Dieu est immuable, l’Eglise non. Elle chemine avec son époque tout en n’étant pas de son époque. Elle est dans le monde sans être du monde. Parler d’ « Eglise de toujours » comme on l’entend parfois est très juste si c’est pour dire qu’à travers tous les changements qu’elle traverse, l’Eglise perdure encore et toujours… mais cette expression serait totalement erronée si on l’utilisait pour asseoir une Eglise d’hier et en faire celle de demain, copiée-collée sans aucun changement possible.

L’Eglise est en chemin, comme son fondateur Jésus. Dans un livre savoureux, le poète Christian Bobin qualifiait d’ailleurs le Christ d’ « Homme qui marche », et Dieu que cela lui va bien ! Si l’on regarde les Evangiles, Jésus est toujours en chemin, en effet. Depuis le moment où – passant au bord de la mer – il appelle ses disciples, jusqu’au chemin d’Emmaüs sur lequel, rejoignant les deux disciples, sa première attitude – avant toute parole – est précisément de faire route avec eux.

Synode

Ce cheminement communautaire, ce « marcher ensemble » qui est l’étymologie-même du mot « synode » est intrinsèque à tout Chrétien. Celui qui, par une intransigeance par essence contraire à l’Evangile, souhaiterait revenir en arrière ou simplement figer ses pas pour que rien ne bougeât plus désormais, celui-ci ne serait plus tout à fait dans les traces de notre Dieu qui s’est lui-même identifié comme Chemin (Jn 14,6 : Je suis le Chemin, la Vérité et la Vie). Trois termes indissociables : il n’y a pas « une vérité qui nous précède » mais bien un Chemin de Vie qui se fait en Vérité.

D’ailleurs, les premiers Chrétiens n’étaient-ils pas appelés les « Disciples de la Voie » ?

L’Eglise est donc en chemin constant. Elle effectue régulièrement des mises à jour qui n’ébranlent pas l’essentiel de son identité mais peuvent tout de même sérieusement changer son agir.

Au cœur de la tempête

Les temps tourmentés que nous traversons sont des secousses qui appellent autant de nécessaires mises à jour. Il y en a eu et il y en aura encore. Mais n’importe quel marin vous le dira, au cœur de la tempête et de ses vagues mouvementées, la stabilité ne consiste jamais à ne pas bouger mais bien à épouser le mouvement pour que le gouvernail ne casse pas.

S’adapter constamment, c’est ce que l’Eglise a toujours fait. Ainsi lorsque Vatican II a encouragé la pratique des langues de chaque pays dans la liturgie, plutôt que l’usage du seul latin, elle s’est rapprochée des fidèles pour leur permettre de mieux comprendre au lieu de répéter des mots d’une langue qui leur était étrangère.

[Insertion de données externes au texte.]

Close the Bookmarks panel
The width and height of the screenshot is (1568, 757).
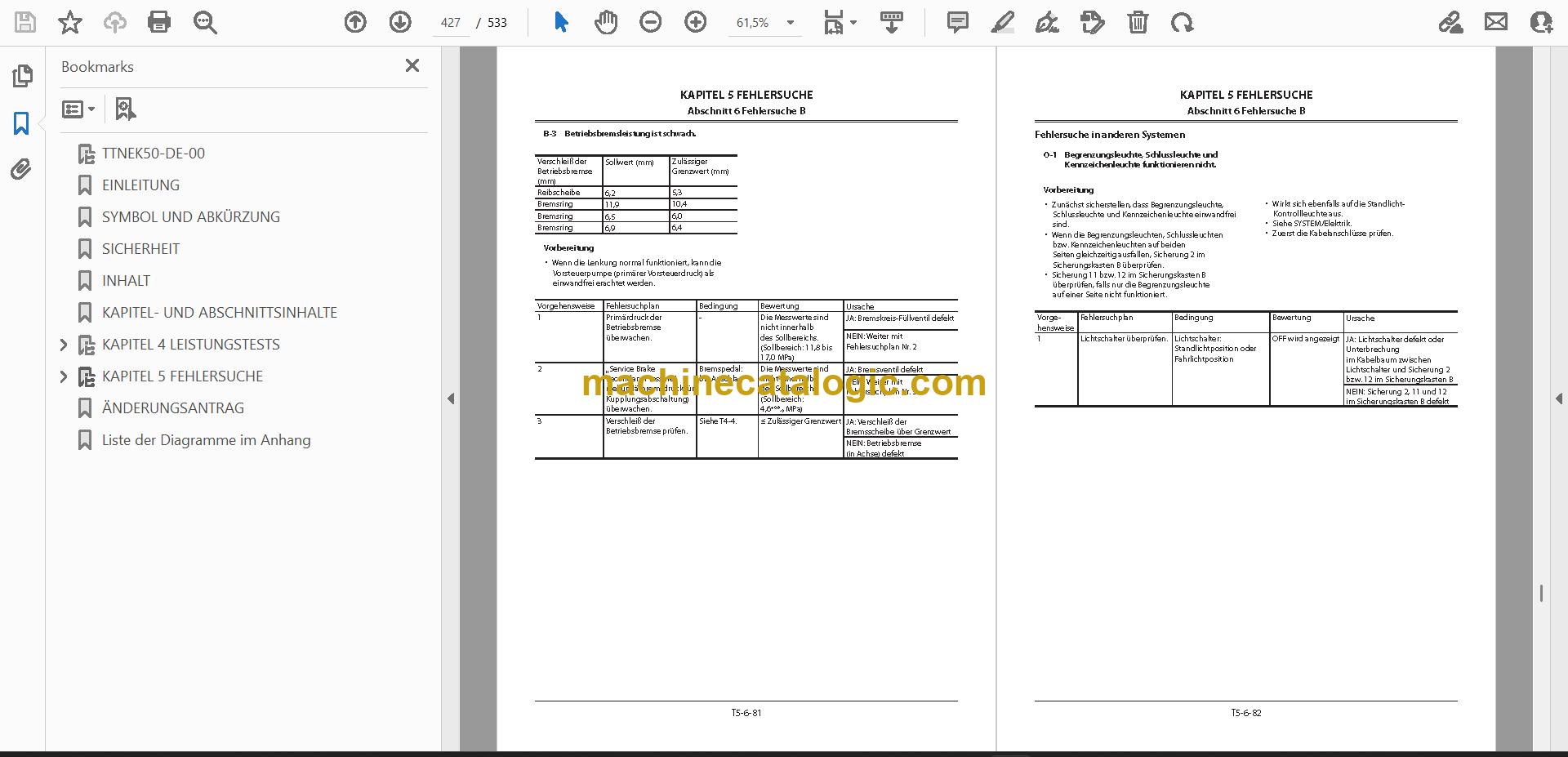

La langue de l’Eglise n’est pas le latin

Mais la langue que l’Eglise doit parler n’est ni le latin ni aucune autre langue en usage dans les dictionnaires : la langue de l’Eglise c’est la charité. A des années-lumière de toute intransigeance, la charité est le langage du Christ qui nous met en route à sa suite plutôt que de nous maintenir assis sur les trônes de nos conforts ancestraux. Ces « sièges de devant, derrière les vitres teintées des cardinaux en costume et des donneurs de leçon », comme le chante superbement Francis Cabrel, sont les strapontins de ceux qui attendront vainement une place dans le Royaume des Cieux, là où les premiers seront derniers… et les derniers premiers.